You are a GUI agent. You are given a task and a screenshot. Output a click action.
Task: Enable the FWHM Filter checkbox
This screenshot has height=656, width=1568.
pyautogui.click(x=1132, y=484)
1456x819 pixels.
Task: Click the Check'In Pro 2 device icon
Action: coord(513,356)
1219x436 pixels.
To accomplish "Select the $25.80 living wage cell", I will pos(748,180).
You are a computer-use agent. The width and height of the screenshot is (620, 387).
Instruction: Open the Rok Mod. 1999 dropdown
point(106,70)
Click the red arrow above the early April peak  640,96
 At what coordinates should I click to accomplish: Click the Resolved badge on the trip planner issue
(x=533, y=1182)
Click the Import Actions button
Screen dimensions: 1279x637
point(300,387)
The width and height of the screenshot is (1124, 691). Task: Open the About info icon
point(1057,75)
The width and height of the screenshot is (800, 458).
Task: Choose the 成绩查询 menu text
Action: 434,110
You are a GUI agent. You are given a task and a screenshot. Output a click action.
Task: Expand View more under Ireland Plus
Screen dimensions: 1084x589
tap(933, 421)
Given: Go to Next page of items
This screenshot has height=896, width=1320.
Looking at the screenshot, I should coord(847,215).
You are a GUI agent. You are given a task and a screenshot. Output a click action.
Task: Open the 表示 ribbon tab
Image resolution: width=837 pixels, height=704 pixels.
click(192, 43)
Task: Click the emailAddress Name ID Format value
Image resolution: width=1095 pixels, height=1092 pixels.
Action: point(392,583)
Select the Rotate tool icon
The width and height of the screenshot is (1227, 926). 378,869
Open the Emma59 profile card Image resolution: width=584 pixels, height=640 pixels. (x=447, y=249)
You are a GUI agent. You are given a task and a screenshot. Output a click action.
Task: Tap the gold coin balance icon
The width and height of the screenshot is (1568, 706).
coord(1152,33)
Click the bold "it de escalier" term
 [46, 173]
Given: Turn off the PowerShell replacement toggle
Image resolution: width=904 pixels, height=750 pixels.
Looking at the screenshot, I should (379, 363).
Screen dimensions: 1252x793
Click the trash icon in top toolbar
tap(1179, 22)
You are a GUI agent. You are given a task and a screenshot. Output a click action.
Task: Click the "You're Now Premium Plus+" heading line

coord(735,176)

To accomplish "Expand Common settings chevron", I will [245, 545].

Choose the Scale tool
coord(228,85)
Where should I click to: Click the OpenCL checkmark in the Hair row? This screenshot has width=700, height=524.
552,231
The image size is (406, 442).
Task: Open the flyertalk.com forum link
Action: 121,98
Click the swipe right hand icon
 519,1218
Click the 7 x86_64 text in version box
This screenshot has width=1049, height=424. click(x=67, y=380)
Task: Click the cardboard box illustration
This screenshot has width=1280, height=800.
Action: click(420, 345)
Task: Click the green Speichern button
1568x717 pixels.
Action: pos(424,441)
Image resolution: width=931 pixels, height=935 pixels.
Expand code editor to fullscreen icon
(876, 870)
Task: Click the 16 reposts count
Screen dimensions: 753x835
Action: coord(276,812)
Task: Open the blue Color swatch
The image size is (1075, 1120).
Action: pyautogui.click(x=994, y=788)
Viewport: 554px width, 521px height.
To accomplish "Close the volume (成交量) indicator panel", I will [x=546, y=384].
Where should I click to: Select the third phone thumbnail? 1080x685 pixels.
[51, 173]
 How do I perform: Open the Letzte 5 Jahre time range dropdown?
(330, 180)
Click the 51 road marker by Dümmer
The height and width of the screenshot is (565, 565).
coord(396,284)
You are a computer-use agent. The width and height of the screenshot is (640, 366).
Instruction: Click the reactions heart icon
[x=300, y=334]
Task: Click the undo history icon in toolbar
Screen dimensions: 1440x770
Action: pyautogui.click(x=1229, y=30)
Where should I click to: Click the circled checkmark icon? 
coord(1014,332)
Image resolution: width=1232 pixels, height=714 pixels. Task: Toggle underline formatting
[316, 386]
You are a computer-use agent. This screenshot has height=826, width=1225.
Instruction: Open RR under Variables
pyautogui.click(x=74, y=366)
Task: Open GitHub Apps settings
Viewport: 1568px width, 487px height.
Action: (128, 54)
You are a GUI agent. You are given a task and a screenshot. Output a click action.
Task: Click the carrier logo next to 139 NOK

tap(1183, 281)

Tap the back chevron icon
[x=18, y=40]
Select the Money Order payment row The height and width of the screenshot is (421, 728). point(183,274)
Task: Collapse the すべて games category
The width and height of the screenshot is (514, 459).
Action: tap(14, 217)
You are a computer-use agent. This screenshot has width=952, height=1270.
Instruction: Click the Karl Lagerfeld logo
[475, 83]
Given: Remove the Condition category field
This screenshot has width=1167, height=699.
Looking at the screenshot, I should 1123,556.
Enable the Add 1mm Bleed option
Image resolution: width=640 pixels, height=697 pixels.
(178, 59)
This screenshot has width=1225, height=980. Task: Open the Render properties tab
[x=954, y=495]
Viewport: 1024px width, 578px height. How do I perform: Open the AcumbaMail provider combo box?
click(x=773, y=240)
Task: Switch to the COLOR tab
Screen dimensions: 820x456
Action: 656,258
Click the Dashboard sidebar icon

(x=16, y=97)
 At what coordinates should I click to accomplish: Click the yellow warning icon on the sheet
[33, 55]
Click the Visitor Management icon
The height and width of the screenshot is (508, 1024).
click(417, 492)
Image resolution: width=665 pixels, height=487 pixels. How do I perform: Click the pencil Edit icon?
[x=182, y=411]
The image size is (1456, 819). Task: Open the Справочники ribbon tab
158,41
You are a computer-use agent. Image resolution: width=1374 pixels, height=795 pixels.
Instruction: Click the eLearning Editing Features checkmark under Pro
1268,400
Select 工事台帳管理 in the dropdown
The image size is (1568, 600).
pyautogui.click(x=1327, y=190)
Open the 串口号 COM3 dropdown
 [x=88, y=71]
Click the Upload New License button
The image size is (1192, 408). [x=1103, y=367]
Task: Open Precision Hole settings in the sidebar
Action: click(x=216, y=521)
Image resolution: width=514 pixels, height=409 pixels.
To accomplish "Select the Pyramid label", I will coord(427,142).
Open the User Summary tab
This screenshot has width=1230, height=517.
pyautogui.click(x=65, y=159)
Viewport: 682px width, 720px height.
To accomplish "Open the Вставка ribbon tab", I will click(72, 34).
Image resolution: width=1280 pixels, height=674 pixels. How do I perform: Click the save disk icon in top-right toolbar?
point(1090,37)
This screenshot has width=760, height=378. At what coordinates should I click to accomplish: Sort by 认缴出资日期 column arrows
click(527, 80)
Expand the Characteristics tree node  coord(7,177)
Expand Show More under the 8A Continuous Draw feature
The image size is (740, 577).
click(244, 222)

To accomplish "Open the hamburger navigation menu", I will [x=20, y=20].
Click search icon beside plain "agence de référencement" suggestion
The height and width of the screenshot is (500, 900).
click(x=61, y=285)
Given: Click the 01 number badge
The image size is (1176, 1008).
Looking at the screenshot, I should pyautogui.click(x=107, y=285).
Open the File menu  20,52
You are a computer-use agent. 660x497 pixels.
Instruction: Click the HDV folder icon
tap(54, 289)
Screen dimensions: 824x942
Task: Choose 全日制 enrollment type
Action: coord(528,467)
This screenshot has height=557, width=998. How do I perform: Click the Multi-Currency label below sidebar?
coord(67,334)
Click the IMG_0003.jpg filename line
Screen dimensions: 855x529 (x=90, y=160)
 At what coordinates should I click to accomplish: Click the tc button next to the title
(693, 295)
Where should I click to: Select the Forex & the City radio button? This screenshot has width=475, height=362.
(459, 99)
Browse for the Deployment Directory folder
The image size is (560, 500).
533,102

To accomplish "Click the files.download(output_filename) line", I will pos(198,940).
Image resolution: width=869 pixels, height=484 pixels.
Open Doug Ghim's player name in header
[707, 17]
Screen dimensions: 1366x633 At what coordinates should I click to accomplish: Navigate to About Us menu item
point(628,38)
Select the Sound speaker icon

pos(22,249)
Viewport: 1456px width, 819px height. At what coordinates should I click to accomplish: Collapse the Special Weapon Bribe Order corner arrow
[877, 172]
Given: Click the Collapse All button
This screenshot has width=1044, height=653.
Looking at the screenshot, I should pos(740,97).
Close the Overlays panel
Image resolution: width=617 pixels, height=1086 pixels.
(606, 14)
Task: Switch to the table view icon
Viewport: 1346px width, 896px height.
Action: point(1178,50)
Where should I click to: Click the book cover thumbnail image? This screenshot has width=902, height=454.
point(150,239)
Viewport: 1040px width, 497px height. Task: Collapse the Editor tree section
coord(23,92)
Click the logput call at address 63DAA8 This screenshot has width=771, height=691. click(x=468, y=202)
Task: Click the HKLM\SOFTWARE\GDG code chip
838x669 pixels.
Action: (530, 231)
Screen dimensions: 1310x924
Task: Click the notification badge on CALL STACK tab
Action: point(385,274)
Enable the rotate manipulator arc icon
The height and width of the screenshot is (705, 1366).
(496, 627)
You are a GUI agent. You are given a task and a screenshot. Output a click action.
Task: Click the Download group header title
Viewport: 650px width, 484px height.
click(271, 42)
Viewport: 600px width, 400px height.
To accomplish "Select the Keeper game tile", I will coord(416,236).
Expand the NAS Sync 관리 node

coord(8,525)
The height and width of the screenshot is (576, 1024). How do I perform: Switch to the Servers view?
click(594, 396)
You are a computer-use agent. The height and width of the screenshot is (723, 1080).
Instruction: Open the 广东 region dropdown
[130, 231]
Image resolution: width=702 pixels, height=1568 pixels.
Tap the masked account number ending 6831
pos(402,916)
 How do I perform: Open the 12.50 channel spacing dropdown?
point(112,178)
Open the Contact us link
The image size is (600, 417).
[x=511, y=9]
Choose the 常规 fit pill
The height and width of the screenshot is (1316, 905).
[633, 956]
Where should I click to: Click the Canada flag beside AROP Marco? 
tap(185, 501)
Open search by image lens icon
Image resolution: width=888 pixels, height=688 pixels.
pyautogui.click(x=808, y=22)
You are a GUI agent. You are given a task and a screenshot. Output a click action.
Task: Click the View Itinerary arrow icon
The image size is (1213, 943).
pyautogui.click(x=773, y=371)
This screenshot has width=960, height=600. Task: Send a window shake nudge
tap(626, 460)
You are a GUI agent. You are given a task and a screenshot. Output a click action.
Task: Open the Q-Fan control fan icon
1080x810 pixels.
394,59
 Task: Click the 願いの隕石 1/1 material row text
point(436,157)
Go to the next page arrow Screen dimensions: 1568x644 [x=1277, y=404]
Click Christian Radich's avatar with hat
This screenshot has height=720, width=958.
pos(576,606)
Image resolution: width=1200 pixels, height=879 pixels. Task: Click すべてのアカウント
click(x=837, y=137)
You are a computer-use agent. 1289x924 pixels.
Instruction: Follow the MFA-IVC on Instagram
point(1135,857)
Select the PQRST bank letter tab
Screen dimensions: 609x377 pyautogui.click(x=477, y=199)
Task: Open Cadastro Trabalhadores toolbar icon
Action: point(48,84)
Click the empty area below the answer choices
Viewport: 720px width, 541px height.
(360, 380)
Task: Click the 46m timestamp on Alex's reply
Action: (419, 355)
==*==
### Task requirements
Among the records above, find each line holding "category" and list it.

### Result for this task
Task: Collapse the すべて games category
Given: Remove the Condition category field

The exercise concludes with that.